What the Govt’s Tax Discussion Paper says about our reliance on income tax

When he released the Tax Discussion Paper at an ACOSS function last week (the one oddly titled “Rethink” – Rethink what? Most of the work was done in the Henry Report), Treasurer Joe Hockey repeated the hoary old argument that Australia relies too much on income taxes:

“Australia’s heavy reliance on income taxes may be unsustainable”

hockey at tax launch

I pointed out in my last blog that the Discussion Paper found that personal income tax is no less efficient than the GST, though company income taxes detract more from economic growth.

But there’s another factual problem here: we don’t rely a lot more than other OECD countries on income taxes, when apples and compared with apples.

income tax oecd1

The claim that we rely heavily on personal and company income taxes is illustrated by this graph in the Report. It compares revenue from personal income and company taxes for all levels of Govt across the OECD. On this count, we’re second highest to Denmark (see yellow bar).

The Discussion Paper notes that:

“Australia relies more heavily on income taxes on company and individual income (often
termed ‘personal income tax’, including by the OECD) than other developed countries (Chart 2.3)

There’s a problem with this comparison. One of the things we have in common with Denmark is that we don’t levy social insurance taxes to pay for public pensions and unemployment benefits. Most OECD countries do. These are taxes on income, and should be included.

oecd income taxes2

In its next graph, the Discussion Paper includes social insurance taxes, and also Payroll Taxes which have a similar purpose (Payroll Taxes are ultimately a tax on wages. They were introduced in Australia to finance Child Endowment). Here the story changes. We’re close to the middle (yellow bar); with 63% of public revenue coming from these taxes compared with 61% across the OECD.

The Discussion Paper notes that:

“Direct forms of taxation — individuals and corporate income taxes, compulsory social
security contributions plus payroll taxes — comprise around 63 per cent of taxation in
Australia. This compares to the OECD average for direct taxes of 61 per cent (Chart 2.4).”

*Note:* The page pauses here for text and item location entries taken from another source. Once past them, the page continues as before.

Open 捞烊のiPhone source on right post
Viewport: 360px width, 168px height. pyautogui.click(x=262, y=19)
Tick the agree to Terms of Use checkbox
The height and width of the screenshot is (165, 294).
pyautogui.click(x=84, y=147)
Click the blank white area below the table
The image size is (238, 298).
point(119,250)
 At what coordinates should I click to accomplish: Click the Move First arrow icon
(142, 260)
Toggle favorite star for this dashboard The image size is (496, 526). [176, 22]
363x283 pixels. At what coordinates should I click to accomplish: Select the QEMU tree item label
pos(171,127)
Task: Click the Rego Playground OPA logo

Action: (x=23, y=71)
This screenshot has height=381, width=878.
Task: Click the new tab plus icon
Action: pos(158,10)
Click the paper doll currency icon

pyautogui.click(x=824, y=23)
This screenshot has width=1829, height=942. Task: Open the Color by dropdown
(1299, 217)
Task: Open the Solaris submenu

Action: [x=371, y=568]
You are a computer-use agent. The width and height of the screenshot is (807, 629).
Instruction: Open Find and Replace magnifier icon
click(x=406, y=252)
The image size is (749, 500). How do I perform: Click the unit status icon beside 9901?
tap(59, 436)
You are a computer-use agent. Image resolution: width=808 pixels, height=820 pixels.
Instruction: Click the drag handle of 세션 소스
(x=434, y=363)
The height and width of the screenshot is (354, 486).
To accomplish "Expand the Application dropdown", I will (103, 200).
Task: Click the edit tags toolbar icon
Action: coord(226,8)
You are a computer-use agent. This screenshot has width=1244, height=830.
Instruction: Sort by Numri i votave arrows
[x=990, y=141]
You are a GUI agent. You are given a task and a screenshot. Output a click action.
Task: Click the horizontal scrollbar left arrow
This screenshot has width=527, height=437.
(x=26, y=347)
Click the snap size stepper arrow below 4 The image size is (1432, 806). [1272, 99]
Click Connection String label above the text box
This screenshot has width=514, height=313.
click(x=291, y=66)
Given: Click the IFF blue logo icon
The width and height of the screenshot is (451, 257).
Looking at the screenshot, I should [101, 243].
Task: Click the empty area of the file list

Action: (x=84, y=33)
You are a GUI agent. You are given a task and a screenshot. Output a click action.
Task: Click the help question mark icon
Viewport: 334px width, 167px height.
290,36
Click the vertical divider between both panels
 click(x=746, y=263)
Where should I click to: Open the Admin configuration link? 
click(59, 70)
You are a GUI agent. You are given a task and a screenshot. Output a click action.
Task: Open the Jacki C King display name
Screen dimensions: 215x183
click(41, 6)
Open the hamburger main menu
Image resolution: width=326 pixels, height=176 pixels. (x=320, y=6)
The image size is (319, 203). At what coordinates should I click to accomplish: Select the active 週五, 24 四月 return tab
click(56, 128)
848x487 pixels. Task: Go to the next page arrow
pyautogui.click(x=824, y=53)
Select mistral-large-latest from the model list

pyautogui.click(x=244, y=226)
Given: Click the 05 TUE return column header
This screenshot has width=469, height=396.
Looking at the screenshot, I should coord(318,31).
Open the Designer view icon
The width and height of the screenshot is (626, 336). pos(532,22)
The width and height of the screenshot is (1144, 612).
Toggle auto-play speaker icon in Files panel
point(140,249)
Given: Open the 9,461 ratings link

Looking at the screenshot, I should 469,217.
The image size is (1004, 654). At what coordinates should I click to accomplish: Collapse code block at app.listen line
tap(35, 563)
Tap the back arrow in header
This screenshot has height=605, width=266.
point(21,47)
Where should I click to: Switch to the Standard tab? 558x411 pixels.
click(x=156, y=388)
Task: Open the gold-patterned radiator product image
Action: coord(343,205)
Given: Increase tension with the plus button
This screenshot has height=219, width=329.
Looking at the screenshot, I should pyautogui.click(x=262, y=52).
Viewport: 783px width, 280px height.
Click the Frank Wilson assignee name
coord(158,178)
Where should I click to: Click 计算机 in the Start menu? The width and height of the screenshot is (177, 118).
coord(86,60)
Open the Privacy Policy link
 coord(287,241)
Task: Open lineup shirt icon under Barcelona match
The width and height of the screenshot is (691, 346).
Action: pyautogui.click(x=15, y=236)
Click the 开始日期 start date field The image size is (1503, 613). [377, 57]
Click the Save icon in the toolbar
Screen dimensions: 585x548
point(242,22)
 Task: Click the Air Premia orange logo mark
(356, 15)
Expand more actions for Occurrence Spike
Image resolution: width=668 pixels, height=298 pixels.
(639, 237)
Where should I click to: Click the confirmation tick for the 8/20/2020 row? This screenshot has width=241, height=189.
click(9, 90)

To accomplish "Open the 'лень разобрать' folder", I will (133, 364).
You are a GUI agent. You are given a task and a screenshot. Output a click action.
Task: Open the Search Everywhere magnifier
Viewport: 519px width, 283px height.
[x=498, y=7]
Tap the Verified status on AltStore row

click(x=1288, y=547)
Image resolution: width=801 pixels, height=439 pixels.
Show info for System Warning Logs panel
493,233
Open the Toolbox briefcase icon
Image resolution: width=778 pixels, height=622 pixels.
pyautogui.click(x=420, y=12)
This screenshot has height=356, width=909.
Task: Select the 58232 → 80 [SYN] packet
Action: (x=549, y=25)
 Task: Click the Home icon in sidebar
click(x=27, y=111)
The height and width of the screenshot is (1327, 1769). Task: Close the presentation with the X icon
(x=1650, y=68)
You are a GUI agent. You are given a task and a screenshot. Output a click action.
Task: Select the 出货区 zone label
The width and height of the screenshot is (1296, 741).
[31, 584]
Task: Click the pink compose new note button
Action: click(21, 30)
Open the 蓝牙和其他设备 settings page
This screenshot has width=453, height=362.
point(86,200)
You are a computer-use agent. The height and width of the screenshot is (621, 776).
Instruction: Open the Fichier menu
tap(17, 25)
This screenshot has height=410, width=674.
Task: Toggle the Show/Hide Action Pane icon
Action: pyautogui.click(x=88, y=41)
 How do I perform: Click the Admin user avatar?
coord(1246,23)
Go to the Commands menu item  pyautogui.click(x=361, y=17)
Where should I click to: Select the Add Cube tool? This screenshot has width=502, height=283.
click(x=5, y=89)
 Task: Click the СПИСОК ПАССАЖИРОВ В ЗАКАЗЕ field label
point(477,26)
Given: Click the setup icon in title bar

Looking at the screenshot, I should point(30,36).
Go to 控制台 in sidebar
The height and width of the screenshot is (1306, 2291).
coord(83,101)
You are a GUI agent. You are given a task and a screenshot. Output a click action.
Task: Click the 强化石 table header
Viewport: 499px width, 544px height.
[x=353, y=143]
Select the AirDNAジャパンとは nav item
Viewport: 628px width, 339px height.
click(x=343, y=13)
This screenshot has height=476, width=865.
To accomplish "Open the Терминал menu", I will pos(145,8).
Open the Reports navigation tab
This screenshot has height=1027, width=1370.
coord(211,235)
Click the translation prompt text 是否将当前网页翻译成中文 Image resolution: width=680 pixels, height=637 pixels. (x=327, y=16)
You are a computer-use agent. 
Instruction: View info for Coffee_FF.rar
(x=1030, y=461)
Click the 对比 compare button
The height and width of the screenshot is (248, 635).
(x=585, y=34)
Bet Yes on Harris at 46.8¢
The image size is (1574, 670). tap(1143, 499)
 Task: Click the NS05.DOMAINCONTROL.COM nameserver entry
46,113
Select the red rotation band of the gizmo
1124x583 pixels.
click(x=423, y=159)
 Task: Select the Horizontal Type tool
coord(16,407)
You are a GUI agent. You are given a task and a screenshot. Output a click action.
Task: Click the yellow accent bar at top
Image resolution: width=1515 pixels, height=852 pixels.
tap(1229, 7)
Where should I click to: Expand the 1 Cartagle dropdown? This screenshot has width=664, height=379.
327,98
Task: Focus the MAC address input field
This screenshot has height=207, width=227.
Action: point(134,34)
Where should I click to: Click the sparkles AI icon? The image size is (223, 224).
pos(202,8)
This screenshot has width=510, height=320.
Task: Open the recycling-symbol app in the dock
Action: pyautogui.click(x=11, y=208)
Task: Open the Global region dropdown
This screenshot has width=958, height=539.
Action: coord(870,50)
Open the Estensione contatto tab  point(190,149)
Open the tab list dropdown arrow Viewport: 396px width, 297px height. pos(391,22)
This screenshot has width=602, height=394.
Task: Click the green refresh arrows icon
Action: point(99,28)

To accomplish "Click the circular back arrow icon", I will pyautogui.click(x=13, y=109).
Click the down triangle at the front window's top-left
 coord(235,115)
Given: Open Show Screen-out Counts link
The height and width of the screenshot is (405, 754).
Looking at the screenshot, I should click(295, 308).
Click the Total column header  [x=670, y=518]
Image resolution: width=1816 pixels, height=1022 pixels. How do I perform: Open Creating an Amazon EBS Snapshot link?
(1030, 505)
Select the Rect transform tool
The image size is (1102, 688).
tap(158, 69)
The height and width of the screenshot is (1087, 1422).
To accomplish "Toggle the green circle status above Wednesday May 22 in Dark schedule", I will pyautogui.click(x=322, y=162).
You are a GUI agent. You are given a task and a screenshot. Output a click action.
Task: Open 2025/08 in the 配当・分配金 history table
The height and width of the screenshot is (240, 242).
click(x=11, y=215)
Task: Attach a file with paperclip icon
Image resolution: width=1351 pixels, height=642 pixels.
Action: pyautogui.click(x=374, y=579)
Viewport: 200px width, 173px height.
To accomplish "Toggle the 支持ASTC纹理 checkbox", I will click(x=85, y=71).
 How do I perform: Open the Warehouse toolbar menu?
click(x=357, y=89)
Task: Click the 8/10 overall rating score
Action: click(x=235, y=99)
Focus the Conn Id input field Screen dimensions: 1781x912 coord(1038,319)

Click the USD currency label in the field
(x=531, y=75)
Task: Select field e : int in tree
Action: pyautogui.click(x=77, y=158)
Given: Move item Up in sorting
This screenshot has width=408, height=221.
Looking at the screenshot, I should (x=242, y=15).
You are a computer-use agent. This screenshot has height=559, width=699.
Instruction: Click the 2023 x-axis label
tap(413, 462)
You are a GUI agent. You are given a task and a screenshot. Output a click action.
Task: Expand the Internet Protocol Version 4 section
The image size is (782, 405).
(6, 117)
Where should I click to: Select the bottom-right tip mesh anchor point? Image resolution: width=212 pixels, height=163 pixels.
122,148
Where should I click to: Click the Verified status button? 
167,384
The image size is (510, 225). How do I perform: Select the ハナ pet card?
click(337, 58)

Some argue that our Superannuation Guarantee should also be included, and that this would raise our reliance on income taxes overall. The trouble with that argument, as the Discussion Paper points out, is that:

“Australia’s compulsory superannuation system — the superannuation guarantee — is
sometimes equated to a social security tax. However, as it is paid directly into private
superannuation accounts (currently set at 9.5 per cent of an employee’s ordinary time
earnings) rather than to the government, it does not meet the definition of a tax.”

oecd tax revenue

Put this together with the fact that Australia has low tax revenue overall (seventh lowest in the OECD, see the yellow bar), and our overall reliance on income taxes doesn’t look so high.

Our reliance on company income tax is above average (second to Norway). What do have in common with Norway? A profitable mining industry. Our company income tax is in part, a tax on mining rents (recall that the Henry Report proposed to replace part of it with a Resource Rent Tax).

oecd-company income tax

Company tax revenue boomed from the early 2000s, just as the mining boom hit its straps (see the yellow line). Large reductions in iron ore and coal prices in recent years have hit company income tax revenues hard, and this is the main single cause of our present Budget problems.

Those Budgetary problems are getting worse. While we clearly can’t sit back and wait for income tax bracket creep to sole them, strengthening the income tax system has to be part of the solution.